Hate groups using similar online recruiting methods as ISIS, experts say
They target the same types of disaffected people online.
— -- Some alt-right and white supremacist groups are using the same online recruiting tactics pioneered by ISIS, al Qaeda and other foreign-based extremist groups to grow their ranks.
John Cohen, an ABC News consultant and former acting Homeland Security undersecretary, notes that many of these groups – both foreign and domestic – appeal to the same type of person in the same type of way.
"All of these extremist groups promote an agenda that focuses on fighting those who are victimizing them and that resonates with these individuals who all believe that they have personally been victimized in their own lives," Cohen said in an interview.
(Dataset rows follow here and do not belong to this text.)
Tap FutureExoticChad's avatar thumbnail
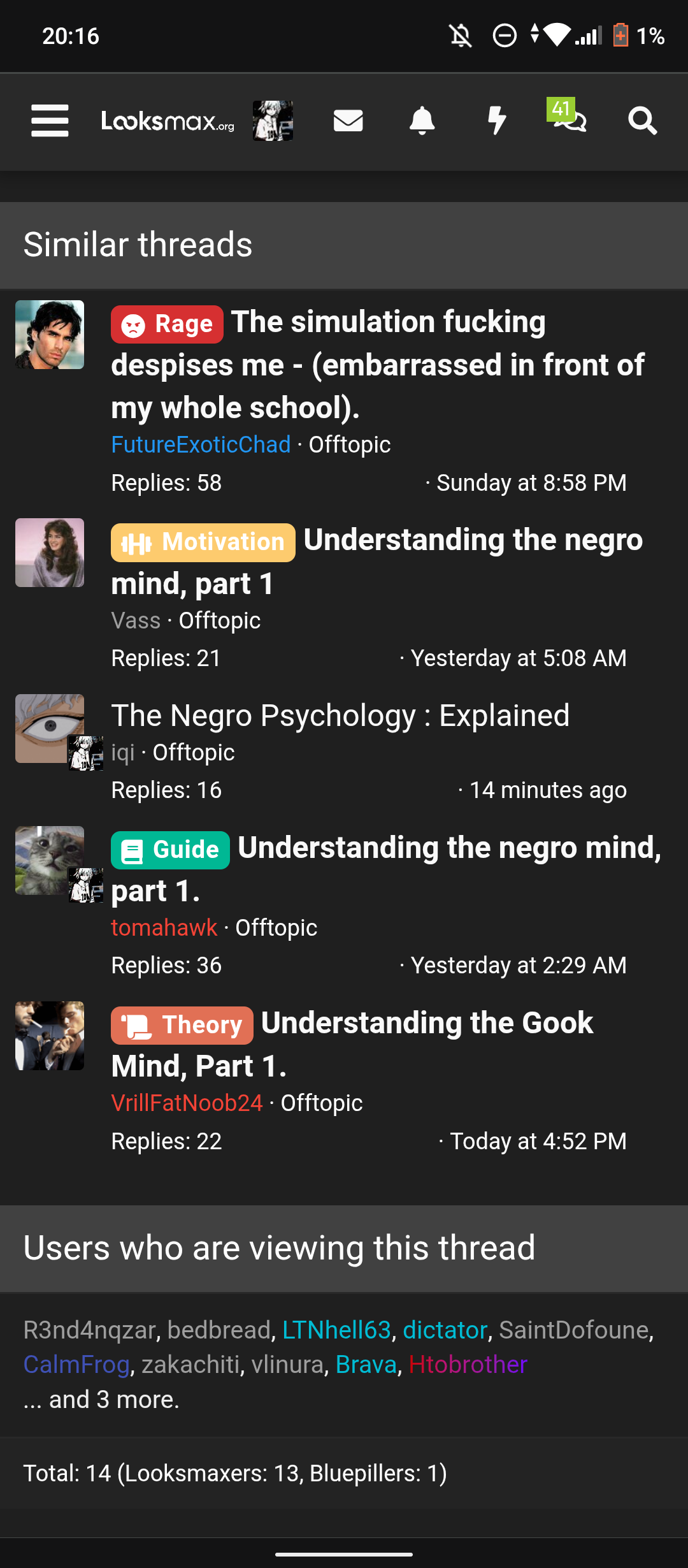Screen dimensions: 688x1568 pos(50,335)
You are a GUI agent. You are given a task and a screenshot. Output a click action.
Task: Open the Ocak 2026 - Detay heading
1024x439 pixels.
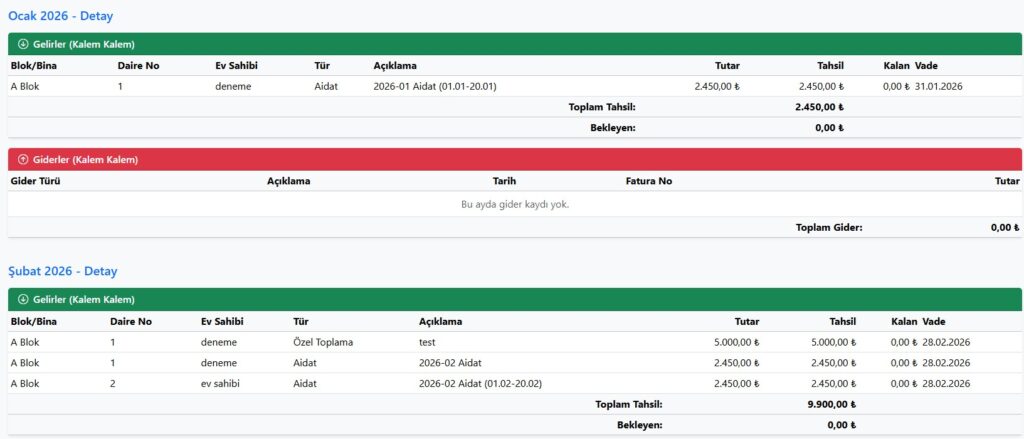[x=60, y=16]
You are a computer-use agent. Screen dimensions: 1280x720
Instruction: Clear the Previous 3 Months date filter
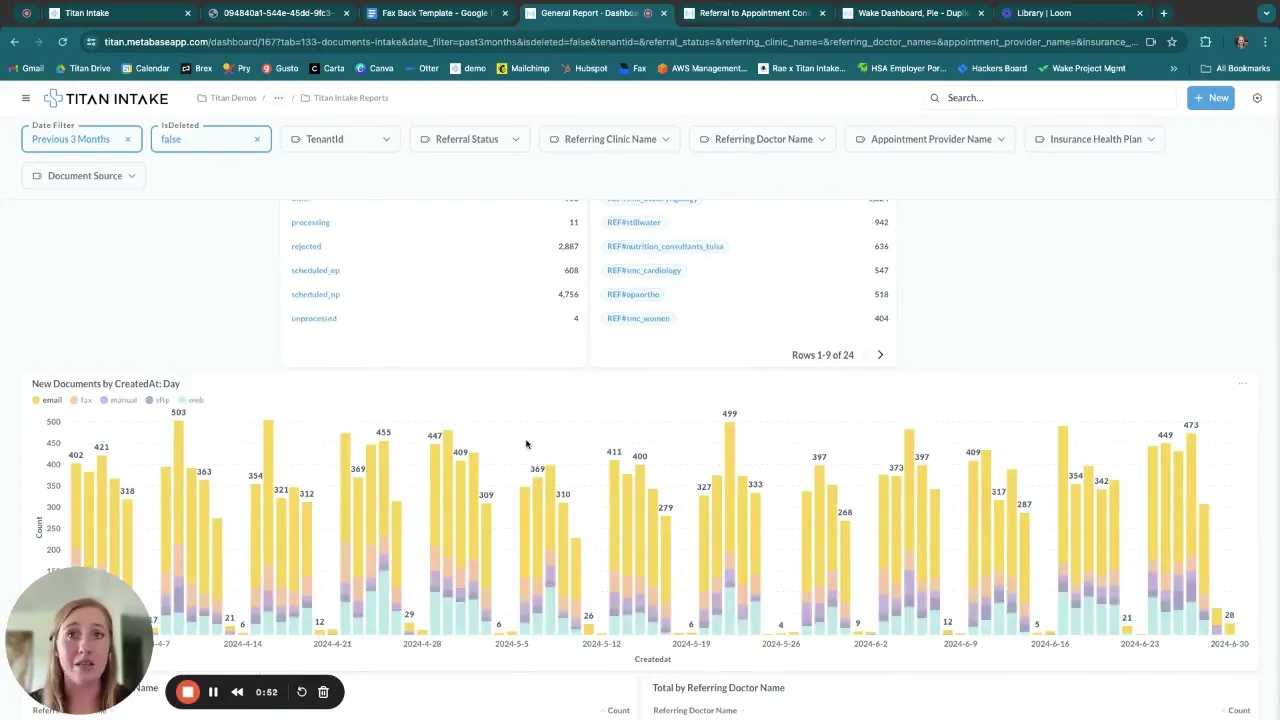127,139
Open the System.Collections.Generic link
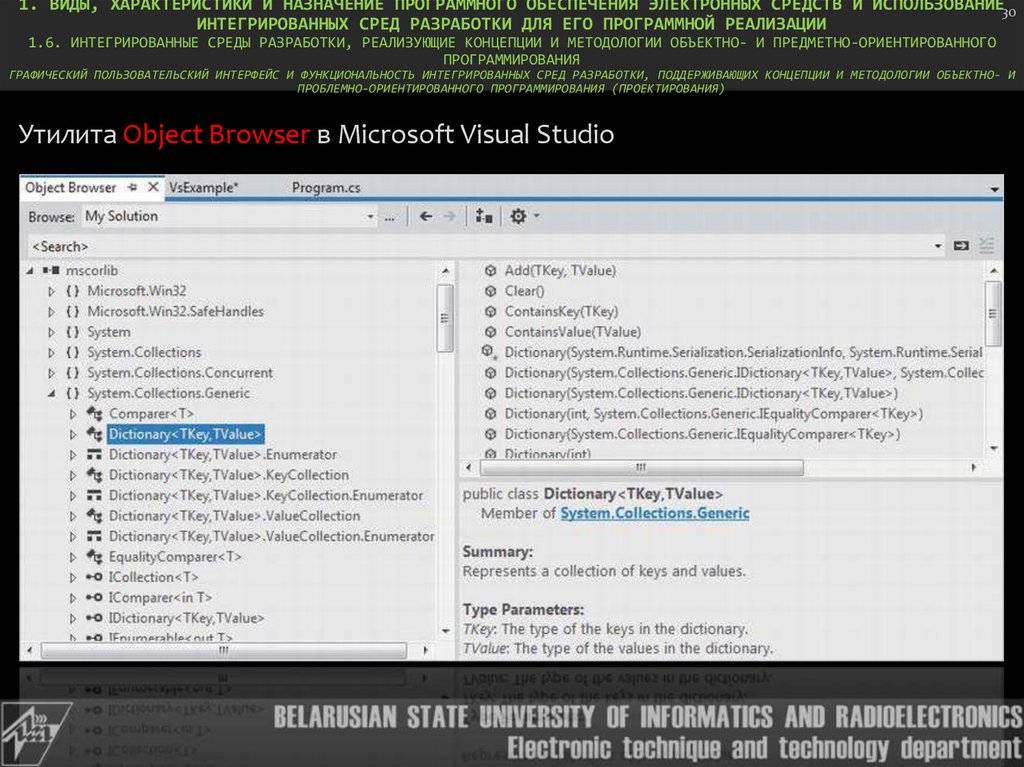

The most recent possible example is the Parkland, Florida, school rampage. After the deadly Feb. 14 shooting, it was reported that shooter Nikolas Cruz had a swastika on one of the ammunition magazines found at the school, a law enforcement source told ABC News. Cruz’s public defender, Howard Finkelstein, later said anti-Semitic postings made by Cruz were discovered by investigators after the shooting, which left 17 students and staff from Marjory Stoneman Douglas High School dead.
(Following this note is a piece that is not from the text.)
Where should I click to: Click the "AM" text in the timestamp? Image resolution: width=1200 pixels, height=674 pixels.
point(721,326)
"When you see someone falling off the grid, what happens is they have less and less connection to what you and I know as reality. They become more and more connected to other people who fall off the grid. And that’s why it’s not a surprise that when you got nothing you end up in some, you know, skinhead Aryan Nazi hate-Jew group. So it fits the picture that everybody should have seen here," Finkelstein said.
Oren Segal, the director of the Anti-Defamation League’s center on extremism, reiterated that the online propaganda for hate groups mirrors the way that ISIS and other extremist groups, who, he says "were sort of early adopters to technology," have been trying to approach Americans for years.
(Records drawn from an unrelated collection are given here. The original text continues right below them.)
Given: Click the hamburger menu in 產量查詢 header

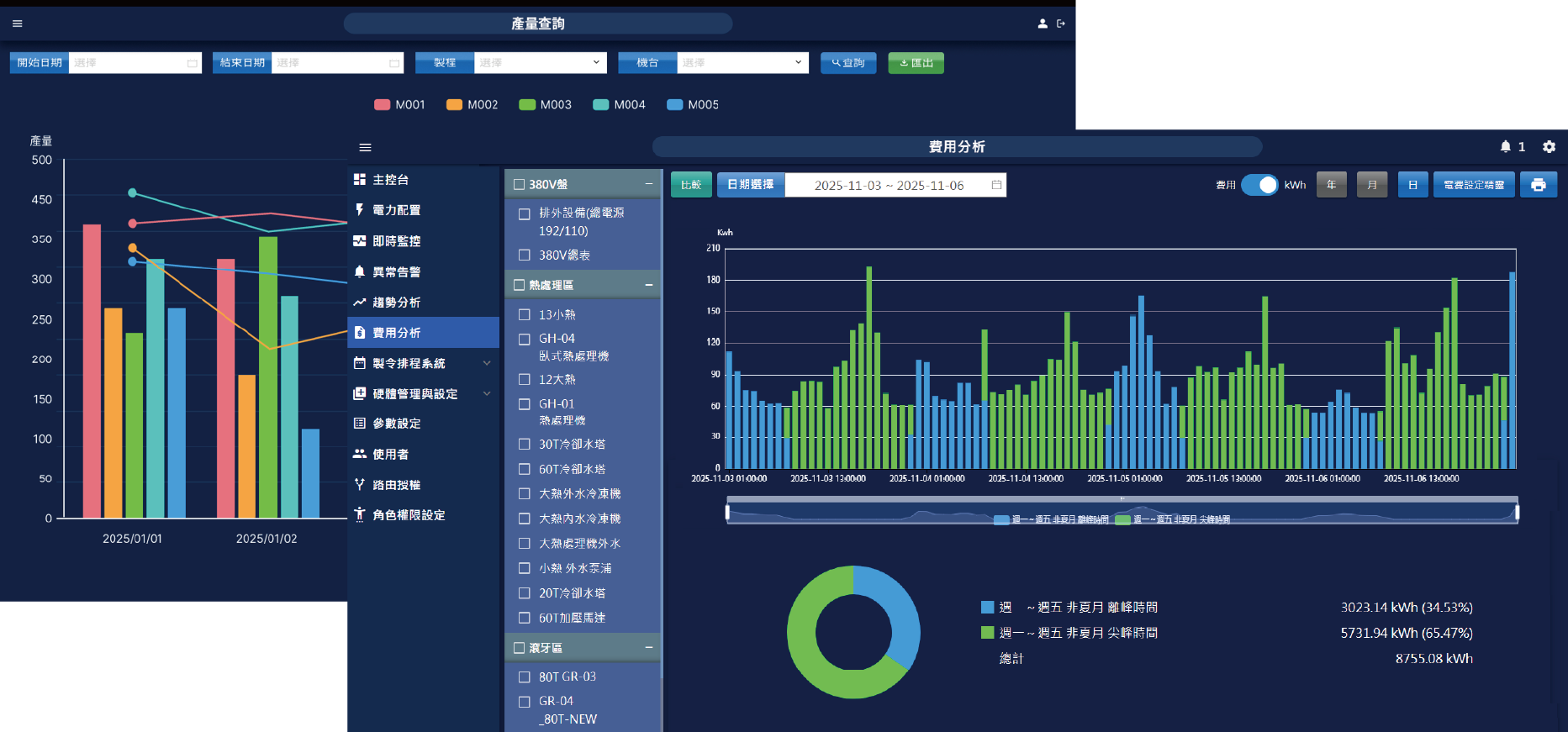Looking at the screenshot, I should (18, 24).
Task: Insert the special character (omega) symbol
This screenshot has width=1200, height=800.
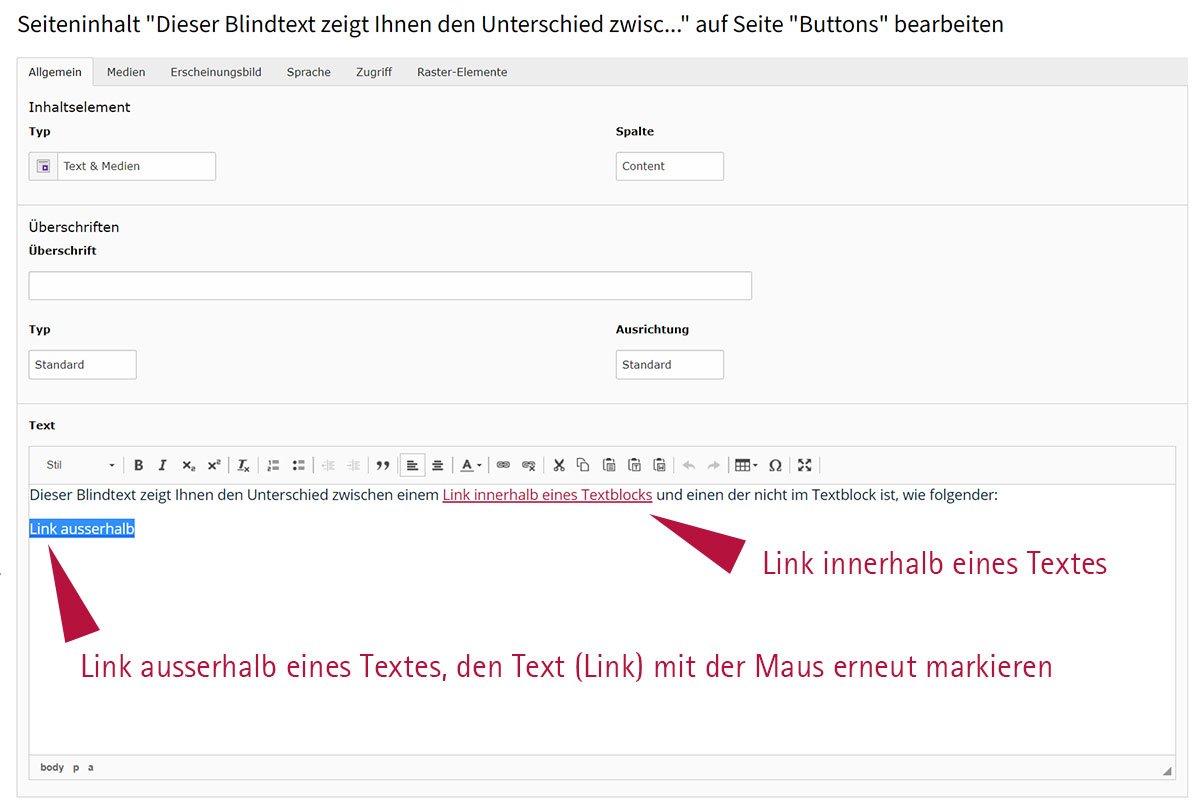Action: 775,465
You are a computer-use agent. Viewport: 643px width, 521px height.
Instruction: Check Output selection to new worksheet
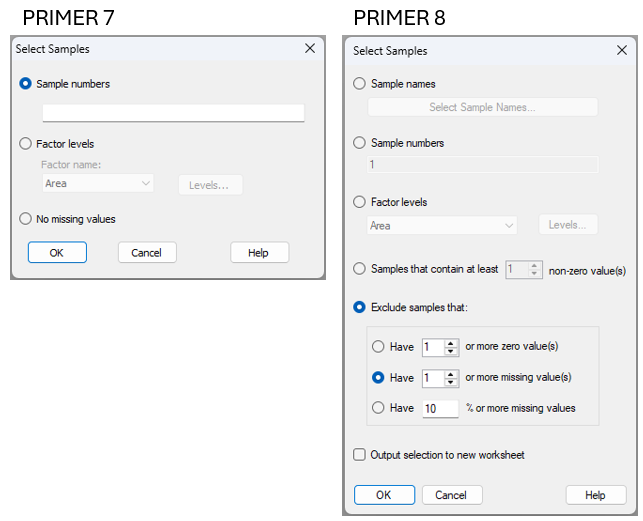pos(360,455)

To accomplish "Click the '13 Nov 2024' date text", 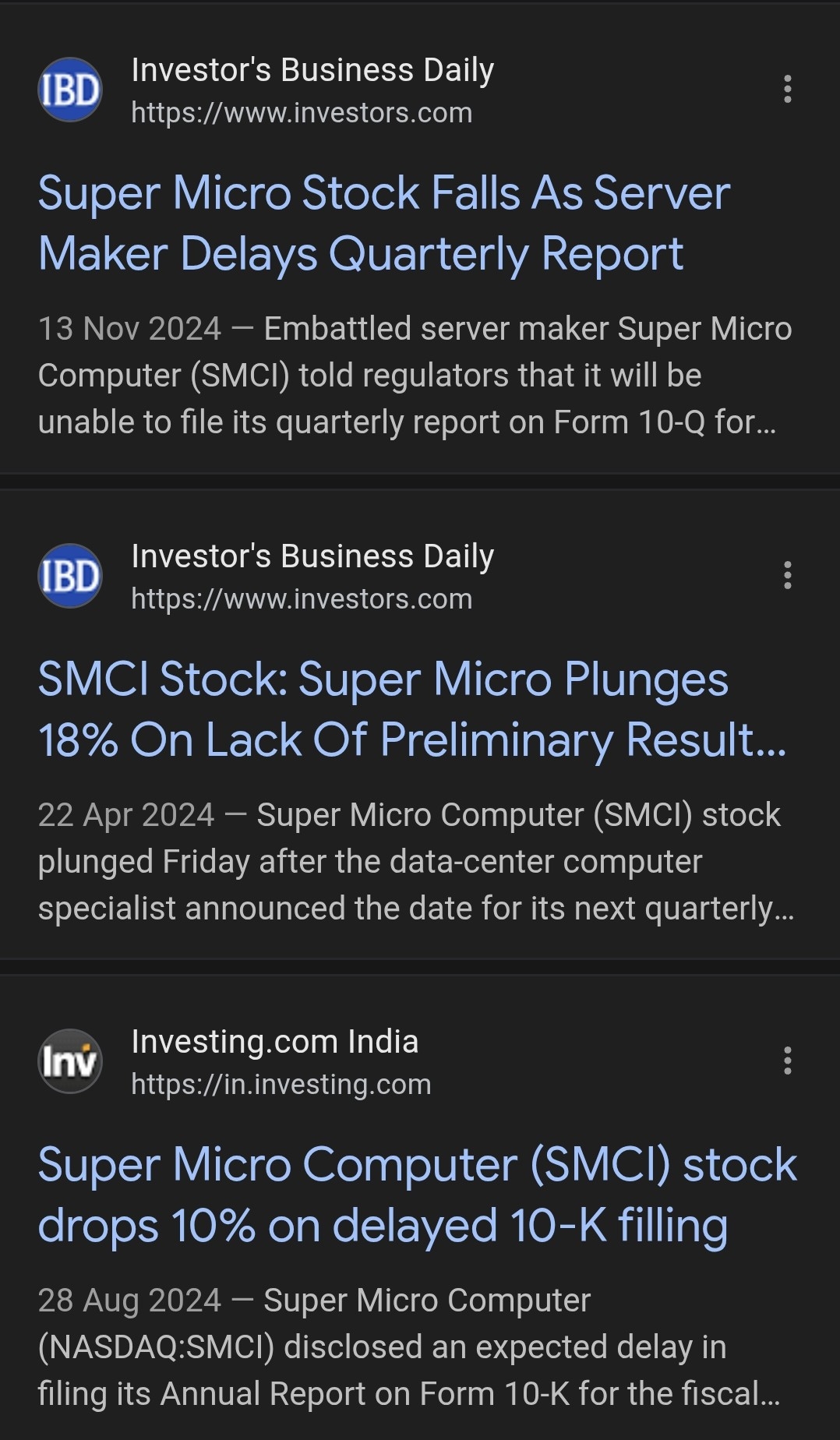I will (129, 329).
"What we have seen in, I’d say the last two years, is the white supremacists and in particular the alt-right finding new ways to exploit social media platforms [and] recruit adherents to make use of the tools that are pretty much available to anyone," Segal said.
The Internet "has never been the sole domain of ISIS or al Qaeda. White supremacist propaganda has been available the way that ISIS and al Qaeda propaganda has been available online for years," Segal said, noting "there’s more accessibility … than ever before."
Cohen pointed to slickly produced videos, almost like music videos or movie trailers, that ISIS and similar groups create with the "underlying message [of] 'join our cause, you will be a part of our family and your life will have meaning.'" Cohen said that thematically similar videos featuring footage of protesters carrying tiki torches in Charlottesville were "posted throughout the white supremacist social media world" after the August protest.
Ryan Lenz, a spokesperson for hate group watchdog organization the Southern Poverty Law Center’s Intelligence Project, told ABC News "the Internet is a place of both passive and active radicalization."
"ISIS as an organization has a very deliberate and systematic means of reaching out to people online. The alt-right does so in a very different fashion. More often than not, people stumble into an ideology on the far right," Lenz said.
Both Segal and Lenz pointed to Dylann Roof, the Charleston church shooter who killed nine people in 2015, as another example of a young American man who became fascinated with racist ideologies. During a police interview that was later shown in court, Roof said that he was reading about the Trayvon Martin case online and "for some reason I typed in ‘black on white crime’ and ever since then" he had looked into race issues.
The SPLC released its annual report called "The Year in Hate & Extremism" last month and noted how large online audiences for white supremacist groups had grown. Specifically looking at The Daily Stormer, which the SPLC called "rabidly racist and anti-Semitic," the report stated that the site averaged 140,000 unique page views a month in the summer of 2016 but had reached 750,000 unique monthly views in August of 2017, before the violent rally in Charlottesville.
"When you look at how the white nationalist movement has evolved in the United States in the last, say five years, there is no doubt that the Internet has become a principle grounds for recruit and radicalization," Lenz said.
Some technology companies took action to curb the spread of hate groups online. Web hosting service GoDaddy gave The Daily Stormer 24 hours to find a new provider after the Charlottesville rally and when it switched to Google Domains the site was rejected based on the company’s terms of service. Similarly, certain crowdfunding sites have rejected campaigns that raise money based around hateful beliefs.
Cohen said young male attackers can be easily influenced by whatever material they see first online.
"In some cases, they find material posted by ISIS and that's what resonates with them and they connect with that cause. In other cases, these individuals come upon materials posted by white supremacists, anti-government militia or other extremists groups and they self-connect with that cause instead, but the result is the same," Cohen said.